1.13.6
EXPRESSED GENE PROBES AS MOLECULAR TOOLS FOR DETAILED ANALYSIS OF THE OBLIGATE PARASITE POLYMYXA BETAE AND ITS ASSOCIATION WITH SUGAR BEET

ES MUTASA-GOTTGENS, DM CHWARSZCZYNSKA and MJC ASHER

IACR-Broom's Barn, Higham, Bury St Edmunds, Suffolk 1P28 6NP, UK

Background and objectives
Comparatively little progress has been made in the study of Polymyxa betae at the molecular level even though it is a pathogen of significant economic importance as a virus vector. This is largely due to its obligately parasitic habit and until now, molecular studies have focused on the development of accurate, sensitive detection methods [1]. Evidence showing biological differences between fungal isolates with respect to host range already exists [2]; further studies may indicate variation in pathogenicity and the ability to transmit beet necrotic yellow vein virus (BNYVV).
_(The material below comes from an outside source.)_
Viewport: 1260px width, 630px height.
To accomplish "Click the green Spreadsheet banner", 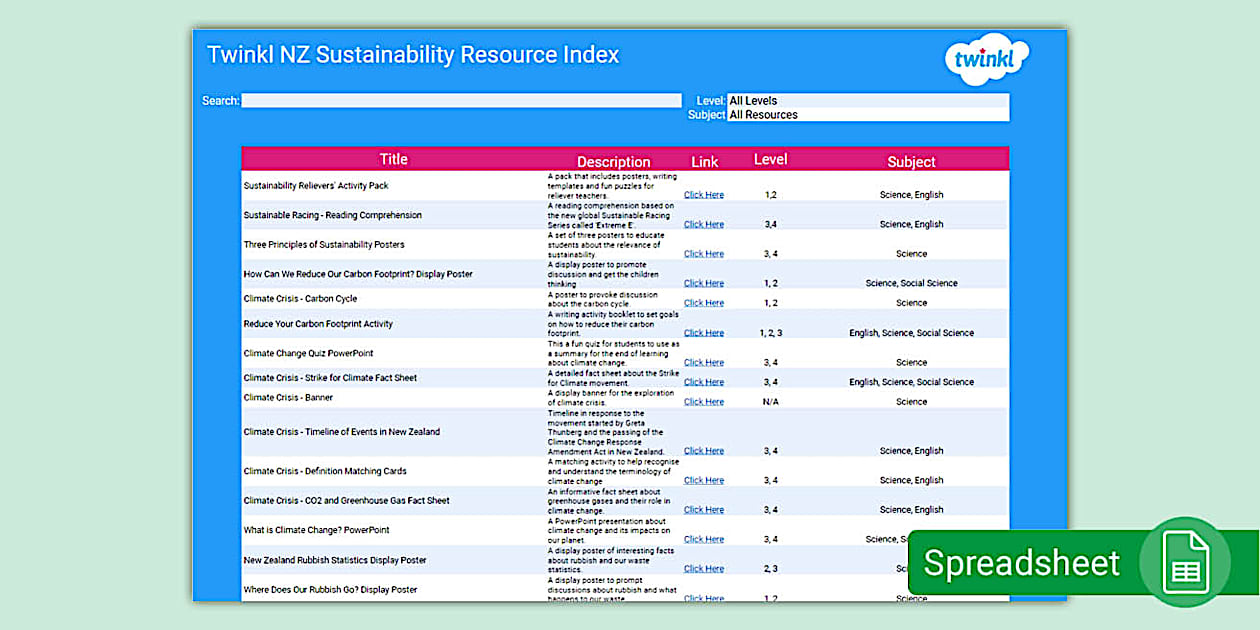I will 1020,563.

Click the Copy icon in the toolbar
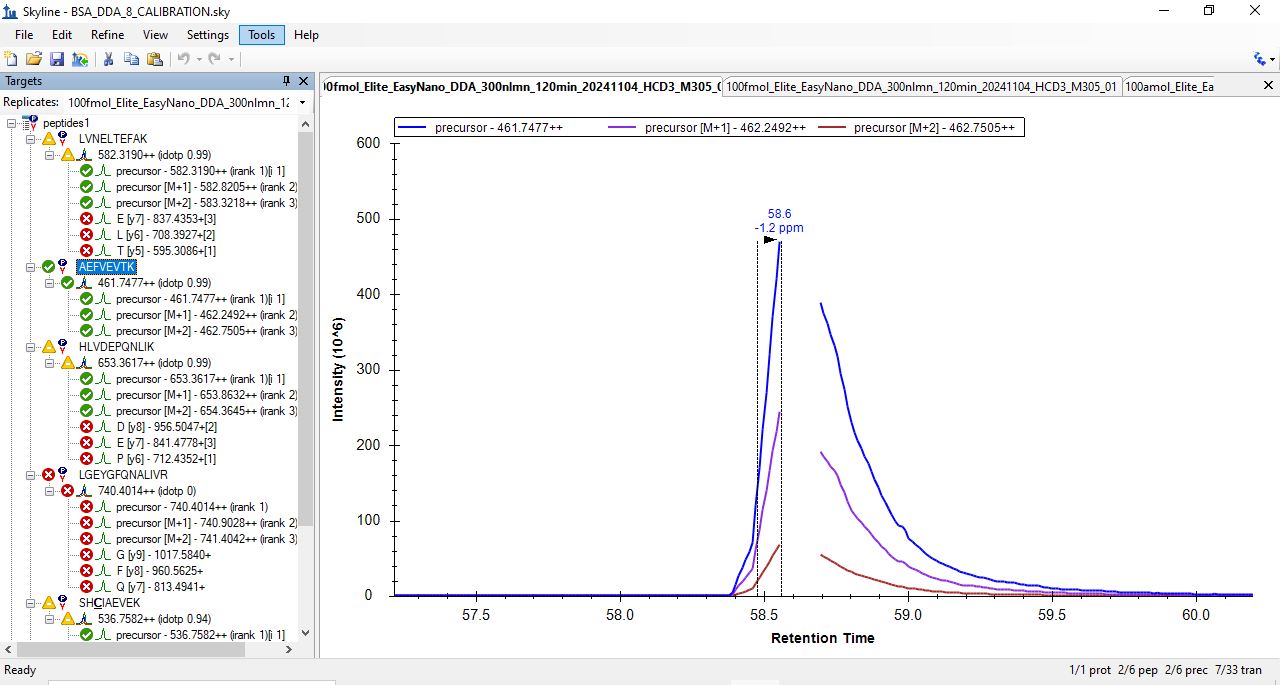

A more detailed knowledge of P. betae at the molecular level may begin to reveal answers to these questions. We describe how probes from highly expressed transcripts are not only starting to provide clues about possible mechanisms underlying the P. betae/sugar beet interaction, but are also useful for examining intra-specific variation amongst fungal isolates.

Materials and methods
Poly(A)+ RNA was isolated from sugar beet roots heavily infected with P. betae using the Promega PolyATract mRNA Isolation System, and used to make a lambda Zap-cDNA library (Stratagene). The phage particles were excised in vivo and the resultant pBluescript plasmids gridded on Hybond-N membranes in a 96 well format. Duplicate filters were then probed in parallel under stringent conditions with total RNA probes generated from infected and uninfected sugar beet roots. Clones that were unique to infected material were recovered and analysed further by Southern and/or Northern blot hybridisation to nucleic acids isolated from infected and uninfected sugar beet roots. This further differentiated fungal and host clones, and indicated the expression levels in infected vs uninfected roots. Selected fungal and host clones were sequenced and database searches used to deduce possible function. Fungal clones were also tested for isolate specific RFLPs in Southern blots or by restriction digestion of PCR products from the same single copy loci.

Results and conclusions
Out of 288 clones screened in the initial round, 150 hybridised to the infected sugar beet root probe. Of these, 123 clones (82%) were specifically expressed in infected roots, and 27 clones (18%) were also expressed in the absence of P. betae. An additional 8 sugar beet clones that appeared to be repressed during infection were also identified. Southern analysis of a random sample of 25 clones showed that 28% were of sugar beet origin, 44% of fungal origin and 8% were mixed, containing both sugar beet and fungal sequences. Results on the remaining 20% were unclear and require further testing. This is therefore an efficient method for isolating expressed genes from an obligate parasitic fungus. All P. betae cDNAs tested generated RFLPs in genomic DNA digested with PstI and were able to differentiate our standard test isolates originally obtained from soils at separate geographic locations. RFLP patterns of PCR products from these single copy loci were also used to identify and track isolates grown and passaged through 9 different weed hosts commonly found on sugar beet fields. Data revealed that isolates grown on Chenopodium quinoa were distinct from all others. All isolates adopted the same pattern whenever they were also transferred to C. quinoa. Northern analysis of 6 sugar beet clones showed at least two that were developmentally regulated in P. betae-free roots, with possible early induction caused by infection. Sequence data suggest that one of these transcripts may be a member of the chitinase multigene family, implicated in host defence. One of the P. betae clones sequenced so far may have a possible role in protecting the fungus against the hypersensitive response by the host.

References
1. Mutasa ES, Chwarszczynska DM, Asher MJC, 1996. Phytopathology 86, 493-97.
2. Barr KJ, Asher MJC, 1992. Plant Pathology 41, 64-68.